Title Blind Christmas
Author Ralph F. Smith
Email ralphfsmith1@rogers.com
Website None
Words 530 Words

t was many years ago yet separated now by parchment-thin spaces in my mind when I was a boy and, ambition-filled, marched out on Christmas day armed with cap guns and plastic grenades along with my friend Ernest to do war on the Brown twins who lived across the alley. Freezing cold it was, a sun-dogged sky, ice hard and rutted under foot, as we faced each other, young warriors bound to render each other a grizzly death, excited in our blood-lust of friendship and enemy-ship that would surely last a lifetime and beyond. I see this now with a mind-clarity that has not tarnished, has not dimmed.

Why was it that this year I was mindful of childhood pleasures, youthful fears, as I emerged from my house on a cold Christmas morning, sliding and tapping my cane, nearly crashing on ice-laden cement?

"Are you o.k.?" Mary McBaden said, who happened to be going by, a lonely soul I met frequently on my walks. She cleaned hotel rooms and she and her drunkard husband were always at battle with creditors. Her hands were worn but firm and strong, and this was not the first time she had steadied me in my dottering helplessness, hopelessness.

"Oh, Mary," I said, "it is glorious, this Christmas Day."

And truly it was, our boots crunching the new powdery snow, the two of us escaping our otherwise sanctuaries, she with her husband pouring sweet booze down his gullet and me with television-transfixed children yowling as my wife basted the turkey that was browning happily in 350 degree furor.

One thing about arctic cold - you can smell and taste with the clarity that the sound of a ringing bell has in a Tibetan mountain retreat.
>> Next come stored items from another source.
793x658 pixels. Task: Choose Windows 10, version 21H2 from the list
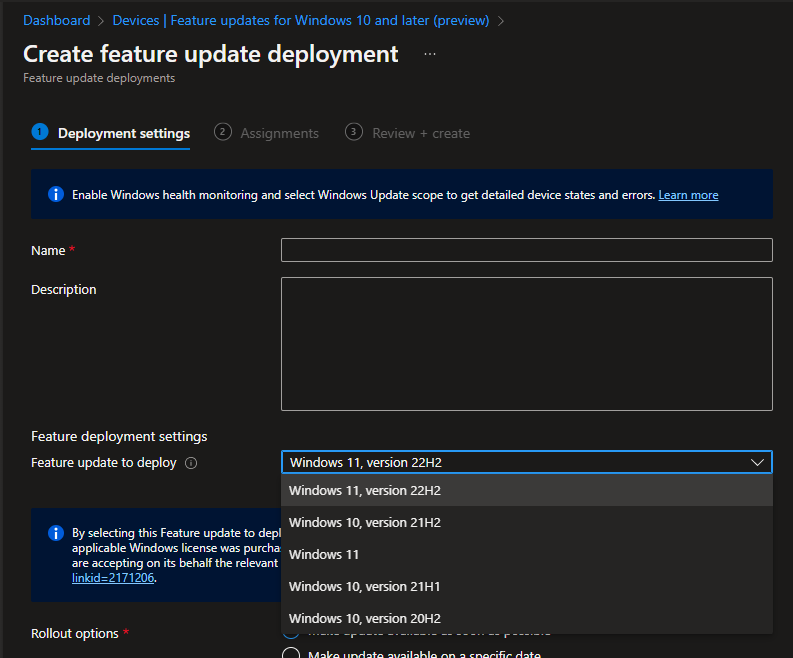click(x=365, y=522)
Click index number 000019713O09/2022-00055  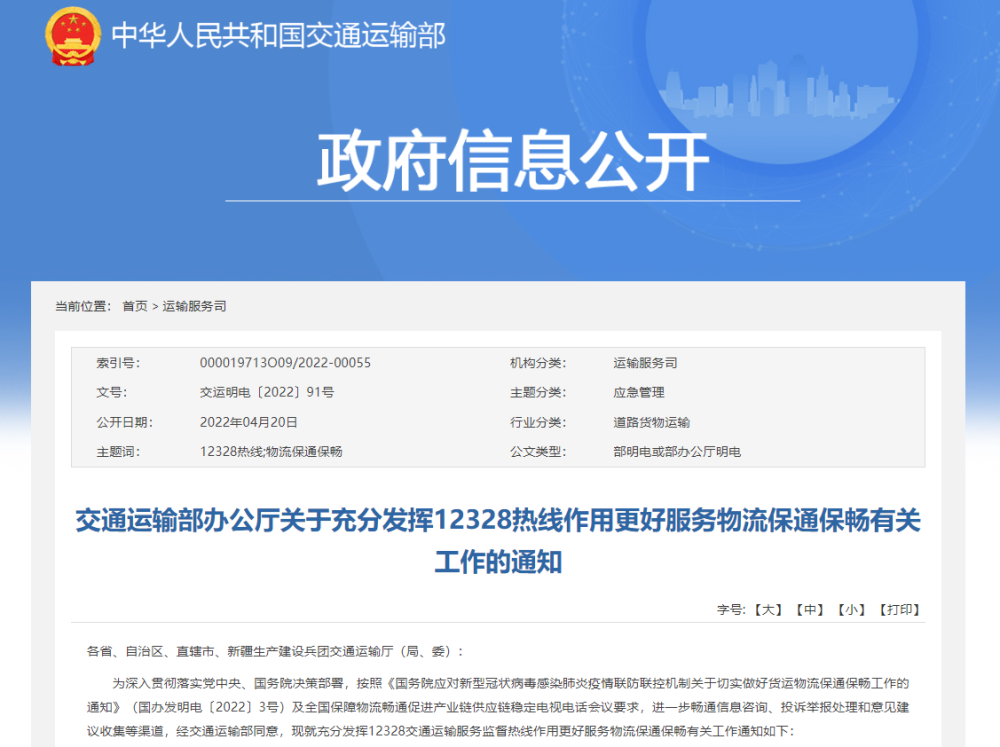(285, 363)
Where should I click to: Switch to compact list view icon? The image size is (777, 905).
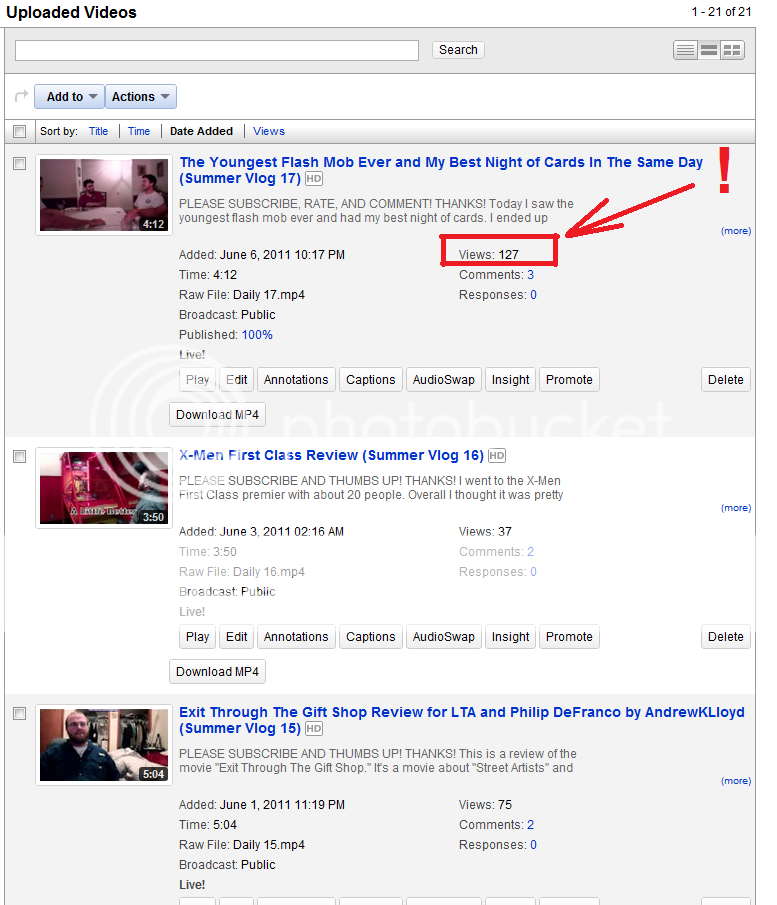[685, 50]
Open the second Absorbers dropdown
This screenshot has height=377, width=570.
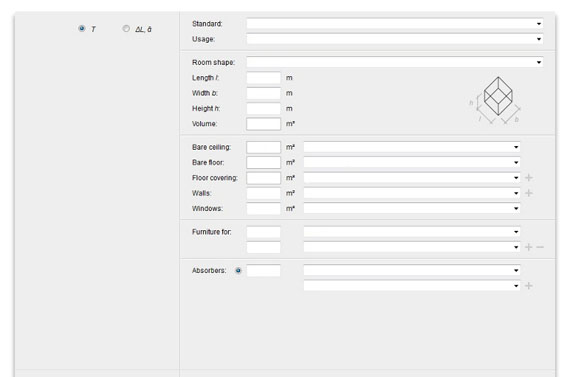click(x=412, y=286)
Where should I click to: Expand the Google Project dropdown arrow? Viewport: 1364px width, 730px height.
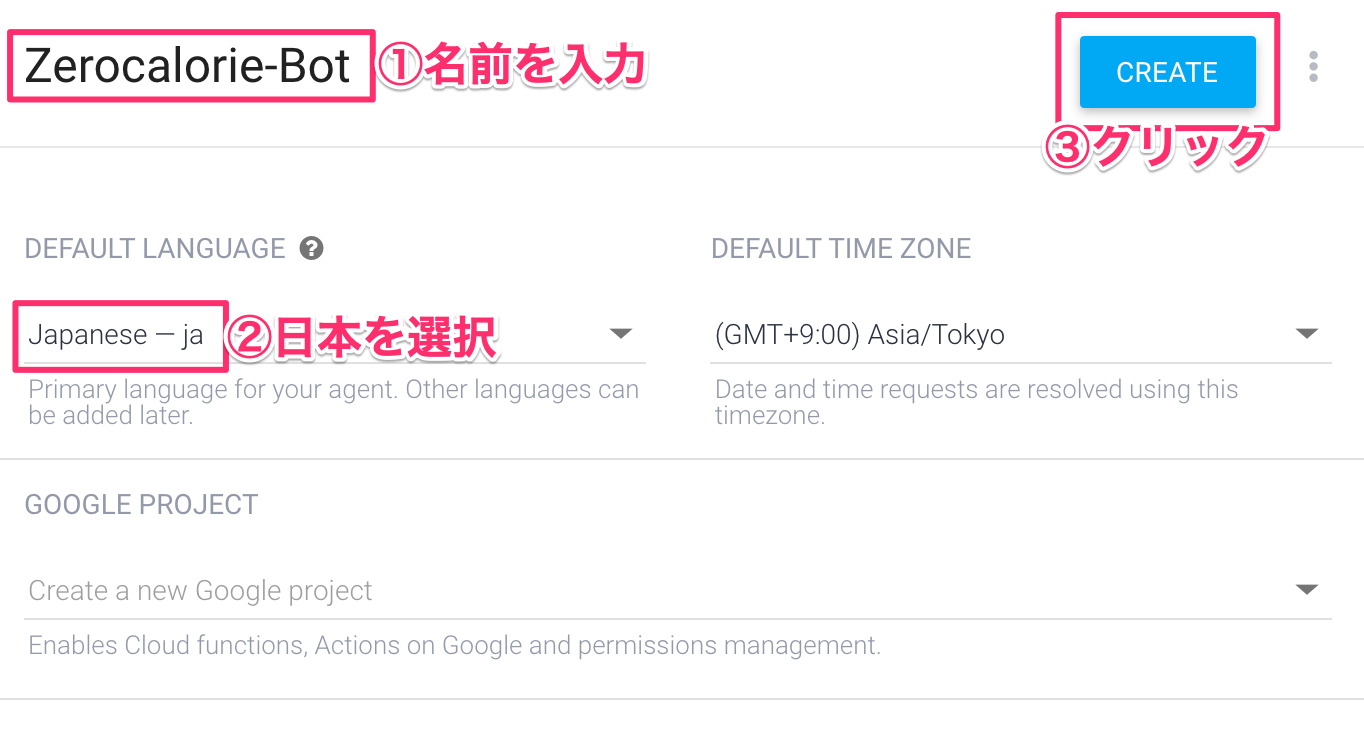tap(1306, 590)
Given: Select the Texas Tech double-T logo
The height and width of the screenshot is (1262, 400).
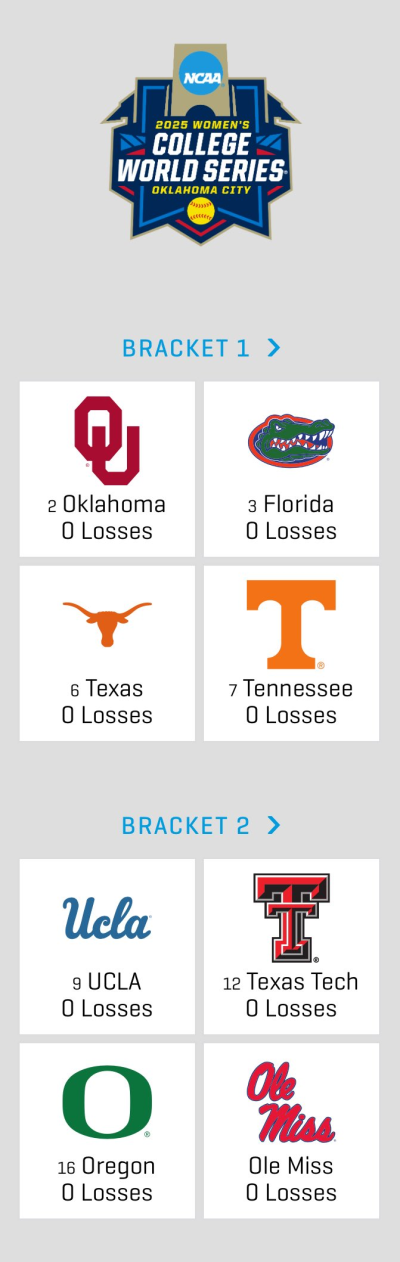Looking at the screenshot, I should tap(291, 917).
Mary's perfume, was it called "An Evening in Paris"? brought to mind a night in a sweaty gymnasium in a town called Left Armpit yet it carried memory of the touch of a girl's arm, her young breasts against me, my hand around her waist during the last dance.
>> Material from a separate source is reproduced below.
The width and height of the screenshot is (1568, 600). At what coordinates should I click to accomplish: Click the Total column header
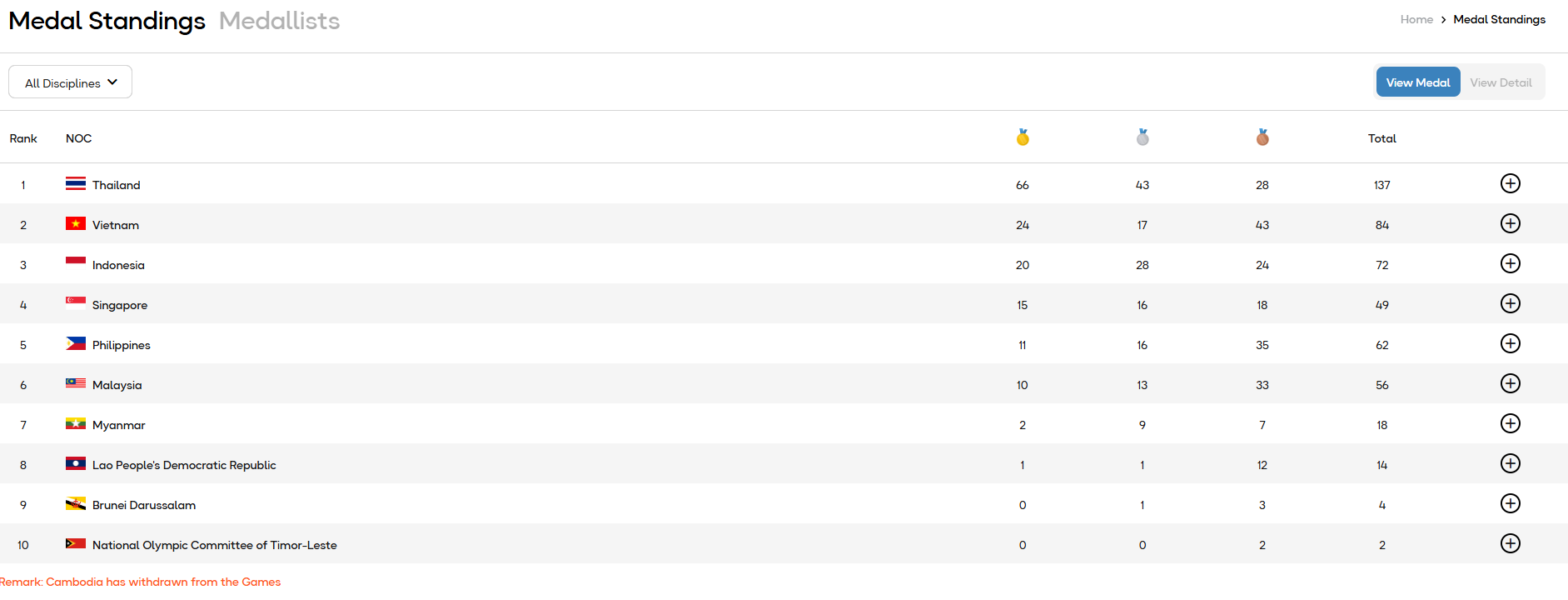tap(1381, 138)
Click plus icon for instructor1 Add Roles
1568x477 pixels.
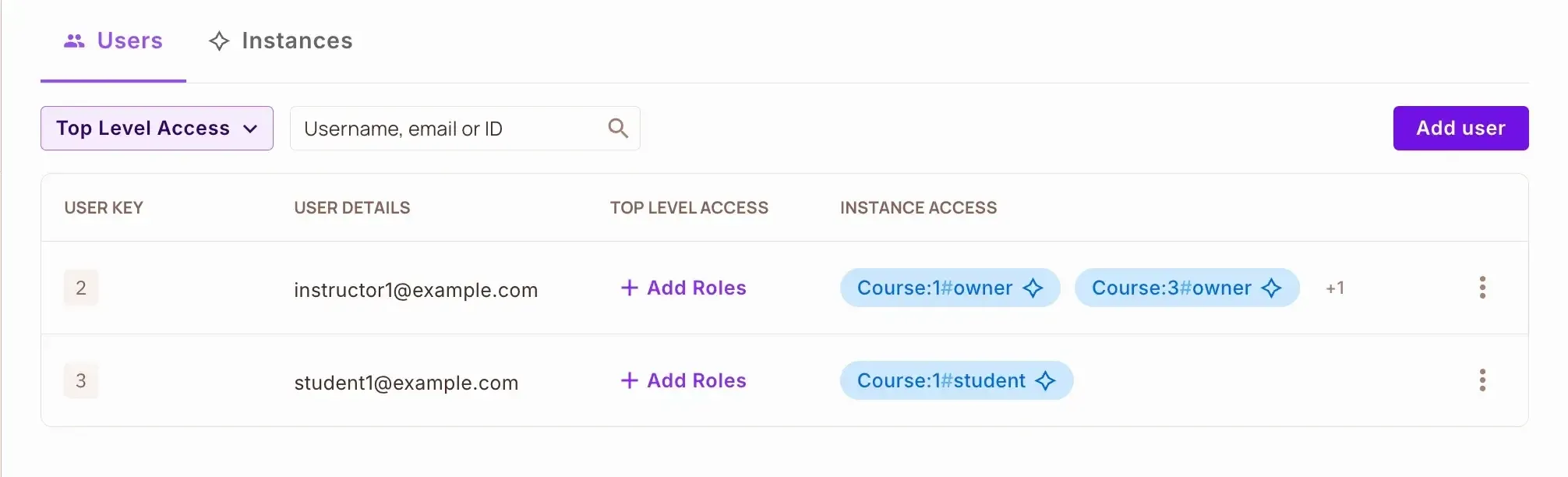629,288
And, once around the block Mary and I went, who was the master, who was the dog, we each must return to the kennel, hadn't we? I had mastered the ice now, I felt like one of those youth on roller blades. We had passed by the house where the Indian family lived and smelt the curry meal, like every other day. Some things do not change.

Anyone seeing us going by, she holding my arm, me talking, would have thought us a long-time married couple out for a walk, happy in our mutual reliance, her eyes, my words.

What if Mary had accompanied me on my journey from Christmas to Christmas, as vivid red and green withdrew into softer shades, shed color and then slipped entirely into the dark? Would an understanding soul have quelled and softened the bank of stormy images etched in my memory? Would elevation of loving touch and responding sound have compensated for loss of sight?

Soon, though, we had done the circuit. Time to slip back into the maelstrom.

"Merry Christmas Mary," I said, and we both laughed, amused at my repetition. And then there was the slippery climb up the steps and a return to yet another Christmas.